Congress seems woefully unprepared to regulate X; Committees have limited effectiveness; even if some members carefully listened to all testimony; partisan gridlock at present would be a limiting factor over the last 10 years.
- Privacy Laws; Congress proposed laws including device manufacturers giving encryption certificates to the government; at a similar time where leaked NSA tools have become the primary tool of Ransomware.
- Agriculture; The conclusion is generally that farm subsidies, ethanol subsidies aren't based on what's good for the country or energy efficiency, but one of the first primary caucuses.
- Immigration; Decades of high numbers of h2b (migrant) visas with no path to citizenship for DREAMers; Inflation partly caused by lack of workers thanks to a large retiring generation (and lower average life expectancy), while legal immigration limits keep potential workers from legal jobs.
Fixed if for you.
Unless it's giving themselves a raise of course.
They aren't smarter than us and they don't know anything about the present. I don't care what the founders thought nor what people today imagine they would think.

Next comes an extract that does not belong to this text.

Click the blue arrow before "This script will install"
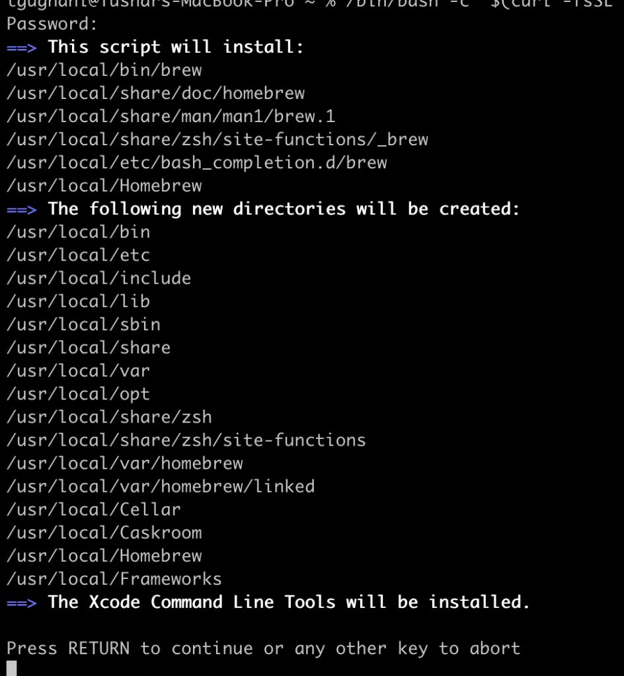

Why should we care in the 21st century? The founders weren't omniscient, benevolent gods. They were just wealthy landowners looking out for their own interests — it's crucial to note that they ignored over half the population of the colonies, i.e., women and black people — and they borrowed the majority of their (now long outdated) ideas from 17th century British philosopher John Locke.
The US Constitution is woefully unprepared for the present and future.
To me, it doesn't make sense to have very many laws that apply nationally because people lead such completely different lives depending on where they live in the country. e.g. a person living in San Francisco leads a wildly different life than someone in rural Montana, and passing laws that both people actually _want_ is difficult.
The more granular and narrowly scoped laws are, the better, in my opinion.